Recipe by Selma Brown Morrow
- Cook Time
- Prep Time
- 1 lb. sweet potatoes, skins pierced in spots
- 1/3 cup finely chopped red onion
- 8 no-boil lasagna noodles
- 4 oz. coarsely crumbled goat cheese
- 1/2 cup fresh ricotta
- 2 tbsp. golden raisins
- 2 tbsp. panko
- 2 tsp. (packed) lemon zest (from 1 large lemon)

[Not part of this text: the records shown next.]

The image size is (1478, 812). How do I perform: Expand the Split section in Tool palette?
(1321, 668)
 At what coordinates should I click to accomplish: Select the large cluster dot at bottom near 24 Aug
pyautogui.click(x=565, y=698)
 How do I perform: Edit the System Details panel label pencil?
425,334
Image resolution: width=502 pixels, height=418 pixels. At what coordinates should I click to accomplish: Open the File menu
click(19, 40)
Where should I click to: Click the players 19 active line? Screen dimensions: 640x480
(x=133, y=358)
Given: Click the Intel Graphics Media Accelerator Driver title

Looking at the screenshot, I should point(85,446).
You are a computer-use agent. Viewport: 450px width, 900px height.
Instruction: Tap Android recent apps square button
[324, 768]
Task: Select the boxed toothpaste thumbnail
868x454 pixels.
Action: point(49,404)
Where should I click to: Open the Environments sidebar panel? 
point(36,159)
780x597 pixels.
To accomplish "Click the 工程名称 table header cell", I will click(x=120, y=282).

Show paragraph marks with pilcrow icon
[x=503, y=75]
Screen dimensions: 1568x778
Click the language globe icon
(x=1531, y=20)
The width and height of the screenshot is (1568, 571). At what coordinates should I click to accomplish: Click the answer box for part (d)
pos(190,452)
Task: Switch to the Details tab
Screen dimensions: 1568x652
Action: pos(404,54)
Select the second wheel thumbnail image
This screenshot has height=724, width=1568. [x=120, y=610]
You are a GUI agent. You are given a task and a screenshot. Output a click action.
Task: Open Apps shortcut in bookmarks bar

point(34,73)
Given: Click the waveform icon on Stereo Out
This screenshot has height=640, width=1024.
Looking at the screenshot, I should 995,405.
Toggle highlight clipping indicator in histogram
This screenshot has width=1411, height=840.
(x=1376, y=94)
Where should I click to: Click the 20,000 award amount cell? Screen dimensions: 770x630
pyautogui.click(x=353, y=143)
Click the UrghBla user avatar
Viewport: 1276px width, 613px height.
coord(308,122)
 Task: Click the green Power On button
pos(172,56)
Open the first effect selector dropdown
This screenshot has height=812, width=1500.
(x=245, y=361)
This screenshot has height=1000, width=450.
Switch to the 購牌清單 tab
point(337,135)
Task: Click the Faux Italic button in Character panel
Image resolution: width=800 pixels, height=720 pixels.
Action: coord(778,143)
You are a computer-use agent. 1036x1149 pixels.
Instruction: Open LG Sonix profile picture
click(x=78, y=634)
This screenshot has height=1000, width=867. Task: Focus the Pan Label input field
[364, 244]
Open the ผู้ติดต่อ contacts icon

- 3/4 cup chopped watercress
- 1/4 cup heavy cream
- 1/4 cup refrigerated pesto
- 2 tbsp. EVOO, for brushing
1. Microwave the sweet potatoes on high, turning halfway through, until tender, about 10 minutes. Halve lengthwise and carefully scoop the flesh out of the skins (about 1 cup), dropping it by the tablespoonful onto a plate to cool.
2. In a small bowl, microwave the onion on high until tender, about 1 minute. Fill a large bowl with hot tap water; season with salt. Add the noodles and microwave on high until al dente, about 5 minutes. Drain and arrange on wax paper in a single layer.
3. In a medium bowl, mix the goat cheese, ricotta, raisins, panko, lemon zest and onion; season with salt and pepper. Gently stir in the sweet potato and watercress.
4. Coat a large plate with cooking spray. Place generous 1/4 cupfuls of the filling on one short side of each noodle; roll up tightly. Place the cannelloni, seam side down, on the prepared plate. Cover with wax paper, tucking the ends under the cannelloni. Microwave on high until heated through, about 4 minutes. In a small bowl, mix the cream and pesto.
5. Brush the cannelloni with the EVOO and divide among plates. Drizzle with the pesto cream.